![]() |
| Sebuah desa bersejarah di Pittston, Maine, AS, dijual seharga US$ 6 juta. Desa Tuthill menawarkan 21 bangunan antik, termasuk gereja dan rumah kapten laut, sebagai warisan visi Ken Tuttle. / Foto : Ist. |
Penawaran ini bukan sekadar transaksi real estat biasa, melainkan kesempatan untuk meneruskan sebuah warisan pelestarian sejarah yang unik.
Desa Tuthill bukanlah desa konvensional yang terbentuk secara alami selama berabad-abad. Kawasan ini adalah hasil kurasi cermat yang terdiri dari 21 bangunan antik. Di dalamnya berdiri sebuah gereja yang telah dipugar dengan indah, rumah-rumah bergaya Greek Revival, lumbung antik, hingga garasi berukuran masif.
Anna Boucher, agen properti dari Summit Real Estate yang menangani penjualan ini, menggambarkan Tuthill sebagai properti yang sangat fleksibel. Bersama suaminya, Nathan Tuttle, ia saat ini mengelola sebagian unit rumah sebagai tempat tinggal sewa.
"Ini adalah komunitas yang siap huni sekaligus kanvas kosong bagi investor yang memiliki visi besar," ungkap Boucher.
Fasilitas di desa ini sangat lengkap. Selain bangunan utama, terdapat lahan terbuka hijau yang luas, fasilitas berkuda dengan dua kandang, serta padang rumput yang siap digunakan.
Di balik kemegahan arsitektur Tuthill, terdapat kisah manusiawi yang menyentuh hati. Desa ini adalah buah pikir dan dedikasi mendiang Ken Tuttle, ayah mertua Boucher. Ken bukanlah pengembang properti biasa; ia adalah seorang kolektor barang antik yang memiliki kecintaan mendalam terhadap arsitektur masa lalu.
Awalnya, Ken hanya mengumpulkan benda-benda antik. Namun, gairahnya berkembang menjadi misi penyelamatan. Ia mulai membeli rumah-rumah tua yang terancam dibongkar atau dihancurkan, lalu memindahkannya ke lahan miliknya di Pittston.
Ken terinspirasi oleh Old Sturbridge Village di Massachusetts, sebuah museum hidup yang merekonstruksi suasana kota New England era 1830-an. Dengan semangat yang sama, ia ingin menciptakan "Dunia Ken" sendiri di Maine—sebuah tempat di mana sejarah tidak hanya dipajang, tetapi ditinggali.
Salah satu permata mahkota di desa ini adalah sebuah rumah utama dengan empat kamar tidur yang dulunya merupakan rumah kapten laut dari tahun 1840. Bangunan ini baru saja rampung direnovasi, memadukan kenyamanan modern dengan estetika historis.

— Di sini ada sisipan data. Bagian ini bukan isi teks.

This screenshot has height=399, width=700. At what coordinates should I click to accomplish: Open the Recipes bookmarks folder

Ken Tuttle memastikan setiap bangunan, baik yang asli maupun yang dibangun baru, dirancang menyerupai arsitektur periode klasik. Hal ini dilakukan agar seluruh kawasan memiliki keselarasan visual yang memanjakan mata.
Kondisi bangunan yang terawat baik menjadikan Tuthill aset yang sangat berharga. Garasi multibay yang tersedia bahkan dinilai ideal untuk dialihfungsikan menjadi ruang pameran bagi kolektor mobil klasik bernilai tinggi.

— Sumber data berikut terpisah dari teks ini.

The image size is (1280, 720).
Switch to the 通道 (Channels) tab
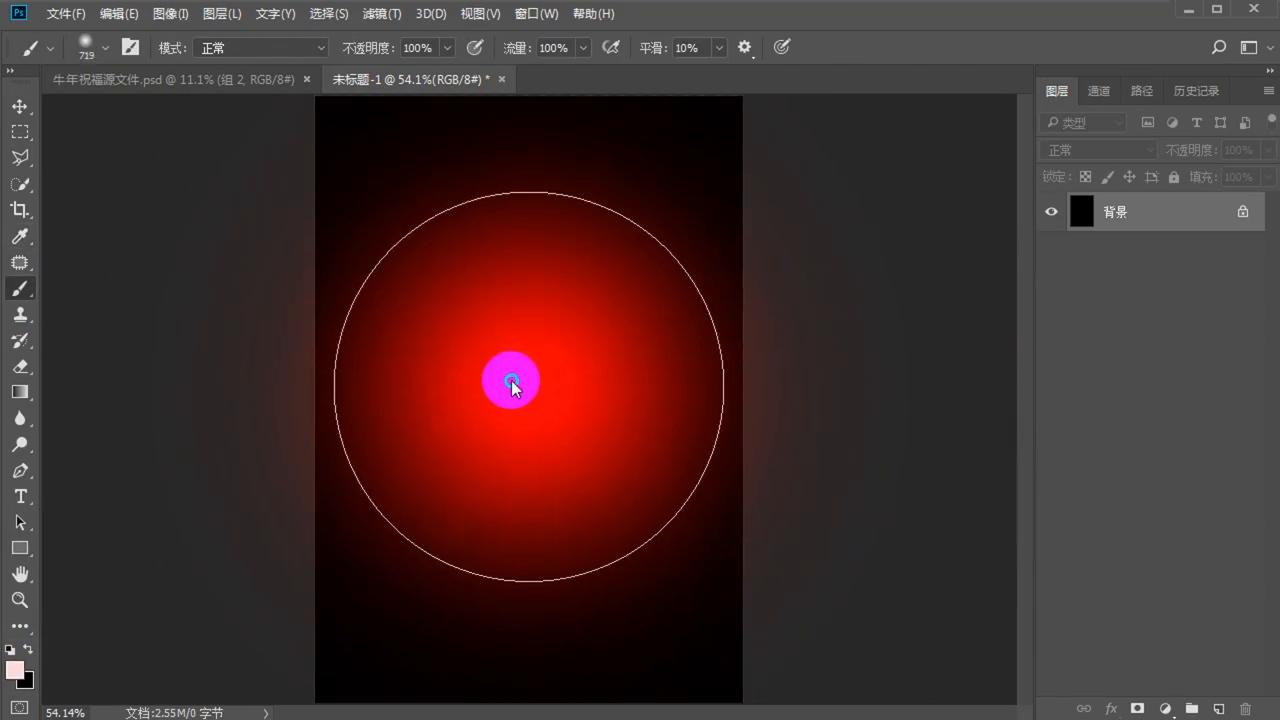pyautogui.click(x=1098, y=91)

Dengan segala fasilitas yang dimilikinya, Desa Tuthill menawarkan potensi investasi yang beragam bagi pemilik barunya.
• Destinasi Wisata: Konsep desa antik sangat cocok dikembangkan menjadi lokasi pernikahan, syuting film, atau retreat eksklusif.
• Properti Sewa: Melanjutkan model bisnis saat ini dengan menyewakan rumah-rumah antik sebagai hunian jangka panjang atau vacation rental (Airbnb).
• Komunitas Mandiri: Menciptakan lingkungan tempat tinggal pribadi yang eksklusif bagi keluarga besar atau komunitas tertentu.
"Kami membayangkan pembelinya adalah seseorang yang memiliki visi besar, atau investor dari luar negara bagian yang ingin memaksimalkan potensi sewa dan destinasi acara," tambah Boucher.
Penjualan Desa Tuthill di Pittston, Maine, menawarkan lebih dari sekadar tanah dan bangunan. Ini adalah kesempatan langka untuk meneruskan visi besar seorang kolektor barang antik yang ingin menyelamatkan sejarah. Di tengah dunia yang semakin dipenuhi bangunan modern, tempat-tempat seperti Tuthill yang terawat dengan cinta menjadi semakin bernilai.
Bagi mereka yang memiliki dana US$ 6 juta, Tuthill bukanlah sekadar tempat tinggal, melainkan warisan yang hidup.